Wien. Die Möglichkeit, Amtsgeschäfte online zu erledigen, wird von immer mehr Österreichern genutzt. Derzeit gibt es 270.000 aktive Handy-Signaturen und "weit über 100.000 Nutzungen" im Monat, sagte Peter Kustor vom Bundeskanzleramt. Die vor mehr als zehn Jahren entwickelte kartenbasierte Variante der Bürgerkarte wird mit rund 150.000 Stück von der breiten Bevölkerung deutlich weniger angenommen.

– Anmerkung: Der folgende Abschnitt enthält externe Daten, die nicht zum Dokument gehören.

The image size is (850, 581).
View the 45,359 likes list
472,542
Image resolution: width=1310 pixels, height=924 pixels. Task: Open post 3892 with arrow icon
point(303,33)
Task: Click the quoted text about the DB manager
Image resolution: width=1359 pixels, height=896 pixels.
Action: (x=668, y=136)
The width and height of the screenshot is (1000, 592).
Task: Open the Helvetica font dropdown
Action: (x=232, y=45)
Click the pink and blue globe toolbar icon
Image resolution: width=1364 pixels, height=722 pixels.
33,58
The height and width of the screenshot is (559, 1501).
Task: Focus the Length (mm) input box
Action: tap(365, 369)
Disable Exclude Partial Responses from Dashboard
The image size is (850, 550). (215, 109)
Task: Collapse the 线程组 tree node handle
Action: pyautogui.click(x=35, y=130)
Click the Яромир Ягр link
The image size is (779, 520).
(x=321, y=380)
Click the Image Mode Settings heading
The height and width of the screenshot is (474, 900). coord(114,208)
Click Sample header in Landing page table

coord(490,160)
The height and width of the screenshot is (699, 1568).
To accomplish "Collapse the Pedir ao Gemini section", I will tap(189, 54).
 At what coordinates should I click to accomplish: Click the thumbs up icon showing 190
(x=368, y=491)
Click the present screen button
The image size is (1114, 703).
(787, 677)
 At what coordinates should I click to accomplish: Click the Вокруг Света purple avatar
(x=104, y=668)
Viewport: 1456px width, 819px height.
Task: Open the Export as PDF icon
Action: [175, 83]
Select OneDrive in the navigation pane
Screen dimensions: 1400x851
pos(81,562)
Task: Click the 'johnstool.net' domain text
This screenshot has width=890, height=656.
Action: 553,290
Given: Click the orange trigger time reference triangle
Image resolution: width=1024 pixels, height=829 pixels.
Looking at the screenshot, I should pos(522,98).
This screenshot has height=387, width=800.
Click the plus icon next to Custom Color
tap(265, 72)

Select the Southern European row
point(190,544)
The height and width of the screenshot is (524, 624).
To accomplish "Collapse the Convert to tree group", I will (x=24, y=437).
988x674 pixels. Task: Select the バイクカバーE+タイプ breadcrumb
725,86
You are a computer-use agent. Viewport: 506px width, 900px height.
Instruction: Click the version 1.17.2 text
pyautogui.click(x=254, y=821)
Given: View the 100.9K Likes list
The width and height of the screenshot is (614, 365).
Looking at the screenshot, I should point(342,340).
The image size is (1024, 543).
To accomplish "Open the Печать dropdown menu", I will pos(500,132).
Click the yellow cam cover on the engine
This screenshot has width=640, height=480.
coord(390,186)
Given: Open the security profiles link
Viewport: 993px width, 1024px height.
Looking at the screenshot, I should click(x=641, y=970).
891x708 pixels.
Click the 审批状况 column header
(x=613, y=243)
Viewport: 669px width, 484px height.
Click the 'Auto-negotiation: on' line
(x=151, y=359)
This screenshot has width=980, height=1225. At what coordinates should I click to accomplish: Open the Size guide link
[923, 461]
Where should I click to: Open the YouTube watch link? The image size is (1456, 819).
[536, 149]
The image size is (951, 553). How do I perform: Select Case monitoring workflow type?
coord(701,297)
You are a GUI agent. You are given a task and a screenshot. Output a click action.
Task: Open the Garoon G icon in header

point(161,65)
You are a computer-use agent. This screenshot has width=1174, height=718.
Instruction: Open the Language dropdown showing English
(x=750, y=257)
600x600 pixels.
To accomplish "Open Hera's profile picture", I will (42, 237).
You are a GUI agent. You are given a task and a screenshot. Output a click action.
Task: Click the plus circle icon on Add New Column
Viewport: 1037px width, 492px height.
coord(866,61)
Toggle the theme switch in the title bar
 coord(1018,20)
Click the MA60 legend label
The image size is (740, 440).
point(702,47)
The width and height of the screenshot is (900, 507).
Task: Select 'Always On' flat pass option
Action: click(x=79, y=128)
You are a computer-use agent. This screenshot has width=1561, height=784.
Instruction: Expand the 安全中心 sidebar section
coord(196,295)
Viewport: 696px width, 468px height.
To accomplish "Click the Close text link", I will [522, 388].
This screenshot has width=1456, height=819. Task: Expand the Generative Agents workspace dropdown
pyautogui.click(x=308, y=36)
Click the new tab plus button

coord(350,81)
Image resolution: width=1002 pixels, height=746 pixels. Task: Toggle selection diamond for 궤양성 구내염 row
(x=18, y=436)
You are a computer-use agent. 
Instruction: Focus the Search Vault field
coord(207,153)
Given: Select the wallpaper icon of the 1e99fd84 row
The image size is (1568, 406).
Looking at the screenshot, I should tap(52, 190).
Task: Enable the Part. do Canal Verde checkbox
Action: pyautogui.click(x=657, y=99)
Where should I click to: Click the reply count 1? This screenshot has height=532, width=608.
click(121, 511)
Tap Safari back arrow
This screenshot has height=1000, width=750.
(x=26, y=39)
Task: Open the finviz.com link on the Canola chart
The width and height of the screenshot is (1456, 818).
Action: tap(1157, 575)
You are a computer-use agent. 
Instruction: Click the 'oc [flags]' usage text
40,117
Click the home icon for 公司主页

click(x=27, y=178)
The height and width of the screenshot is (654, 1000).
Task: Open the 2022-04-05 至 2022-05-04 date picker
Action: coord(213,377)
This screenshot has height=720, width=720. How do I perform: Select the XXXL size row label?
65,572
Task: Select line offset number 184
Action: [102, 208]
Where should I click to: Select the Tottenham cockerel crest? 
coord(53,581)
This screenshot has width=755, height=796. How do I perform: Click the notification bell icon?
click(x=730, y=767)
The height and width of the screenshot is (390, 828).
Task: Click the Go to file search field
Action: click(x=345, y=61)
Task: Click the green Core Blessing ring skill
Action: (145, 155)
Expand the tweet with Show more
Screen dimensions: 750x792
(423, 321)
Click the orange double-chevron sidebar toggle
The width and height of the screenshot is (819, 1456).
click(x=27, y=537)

Im Jahr 2010 wurde das Konzept Bürgerkarte auch über die Handy-Signatur, für die man lediglich ein empfangsbereites Mobiltelefon braucht, umgesetzt. "Die Handy-Signatur ist für die breite Bevölkerung attraktiver", sagte Kustor, Leiter der Abteilung E-Government Recht, Organisation und Internationales. Denn dafür wird - im Gegensatz zur kartenbasierten Variante - kein Kartenleser benötigt, der zwar nicht viel koste, den man aber "nicht ums Eck" bekomme. Monatlich kämen 10.000 bis 25.000 Signaturen dazu. Freischalten kann man die mobile Signatur etwa über Finanz Online, Online Banking oder in einer Registrierungsstelle. Auch der Mobilfunkanbieter A1 bietet nun kostenlos die Aktivierung der Handy-Signatur in ausgewählten A1 Shops an, wie das Unternehmen am Montag bekannt gab.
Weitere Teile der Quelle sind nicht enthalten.